I write a baby os using mips. It read you flag and check it.
If you debug qemu at start, you can easily find the bios file located at 0xbfc00000, and it copy kernel text to 0x80000000 and jmp to kernel.
However, the kernel's code is obfuscated on branch instruction. It will always be stuck in a dead loop. If you rebase the kernel text code at 0x80000000, you can also find code reference after dead loop code, and there are many gadgets that jmp to code after dead loop. With reasonable guessing, you can figure out where the pc goes after dead loop. In this way you can relocate branch destination in dead loop text and patch code. Then you will find a baby vm in kernel.
It's a 16 bit stack machine, and only support limited operations like +-*% and condition branch. The vm encrypt your input using RSA with static public key, compare result with const data. The RSA public key is very small and you can easily solve p q and decrypt const data to get flag.
If you can only solve the reverse challenge using reasonable guessing, you can never solve this pwn challenge. The second flag is stored in flash, you need a RCE to read it.
I use a timer interupt to control execution flow. At a specific time interval, machine received irq and jmp to 0x80000180. The kernel exception handler setup environment and change the status register to bootstrap mode, and use a syscall instruction to raise another exception. Because the status register is bootstrap mode now, CPU will goto 0xbfc00380. Bios will check the current exception pc, if cpu stuck in a dead loop, it will search next execution flow address in a global branch table, which stored in a RBTree, and set the pc to correct address.
You can find more detailed MIPS CPU informations at this link
There is an off by one bug when pushing data to stack in stack machine. The vm stack top is 0x80020000, and the RBTree struct pointer is stored at 0x80020000! However, you can only push a short number to stack, which means only high bit can be overwrite in RBTree pointer.
You should know the last trick to solve this challenge. The MIPS32 virtual address space is divided into five segments: useg、kseg0、kseg1、ksseg、kseg3. In kernel mode, mips CPU will map memory using following method.

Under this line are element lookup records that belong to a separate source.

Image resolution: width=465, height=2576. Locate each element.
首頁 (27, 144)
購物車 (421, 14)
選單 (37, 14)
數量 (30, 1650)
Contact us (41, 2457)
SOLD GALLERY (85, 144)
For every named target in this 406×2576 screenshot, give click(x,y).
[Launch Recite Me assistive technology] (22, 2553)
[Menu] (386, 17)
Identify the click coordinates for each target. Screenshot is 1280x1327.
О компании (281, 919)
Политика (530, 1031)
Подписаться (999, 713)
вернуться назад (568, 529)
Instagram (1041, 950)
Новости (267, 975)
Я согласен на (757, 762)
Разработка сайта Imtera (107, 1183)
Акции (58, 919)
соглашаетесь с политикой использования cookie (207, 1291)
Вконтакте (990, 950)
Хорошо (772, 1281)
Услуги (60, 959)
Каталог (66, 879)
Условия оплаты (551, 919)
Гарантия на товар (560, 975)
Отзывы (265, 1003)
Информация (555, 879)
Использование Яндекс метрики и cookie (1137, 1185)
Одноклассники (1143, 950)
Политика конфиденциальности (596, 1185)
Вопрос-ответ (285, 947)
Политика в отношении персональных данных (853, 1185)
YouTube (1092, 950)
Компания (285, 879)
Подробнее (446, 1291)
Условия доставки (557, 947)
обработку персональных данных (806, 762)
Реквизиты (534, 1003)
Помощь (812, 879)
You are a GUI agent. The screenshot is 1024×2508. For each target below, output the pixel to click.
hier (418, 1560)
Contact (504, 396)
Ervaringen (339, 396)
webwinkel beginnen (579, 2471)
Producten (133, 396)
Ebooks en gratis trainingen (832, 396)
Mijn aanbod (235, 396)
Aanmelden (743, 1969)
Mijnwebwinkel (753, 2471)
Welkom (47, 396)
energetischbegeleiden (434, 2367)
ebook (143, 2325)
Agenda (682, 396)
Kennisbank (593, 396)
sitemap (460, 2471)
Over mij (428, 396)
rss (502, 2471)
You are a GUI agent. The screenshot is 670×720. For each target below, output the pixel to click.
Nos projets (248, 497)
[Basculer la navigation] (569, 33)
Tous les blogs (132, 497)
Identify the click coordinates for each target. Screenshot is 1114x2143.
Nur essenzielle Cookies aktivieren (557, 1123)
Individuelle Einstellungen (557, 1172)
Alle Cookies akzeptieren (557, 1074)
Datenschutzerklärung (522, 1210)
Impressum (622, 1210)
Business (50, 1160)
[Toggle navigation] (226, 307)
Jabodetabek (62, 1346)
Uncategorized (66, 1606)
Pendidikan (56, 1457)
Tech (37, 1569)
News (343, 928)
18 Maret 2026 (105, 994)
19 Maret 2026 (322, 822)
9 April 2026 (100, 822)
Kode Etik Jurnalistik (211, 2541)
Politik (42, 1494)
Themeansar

If you access zero address in kernel mode, it will raise a excpetion. However in bootstrap mode, 0x80000000 is mapped to zero address. You can read data stored in 0x80000000 from zero address, and no excpetion raised.
In this way, you can overwrite RBTree pointer, change it from 0x800287c0 to 0x000087c0. When next timer interupt comes, bios will access rbtree node from 0x87c0. The 0x800087c0 is exactly located in your input buffer heap, so you can construct a fake node at 0x800087c0 and control PC when returning from exception handler.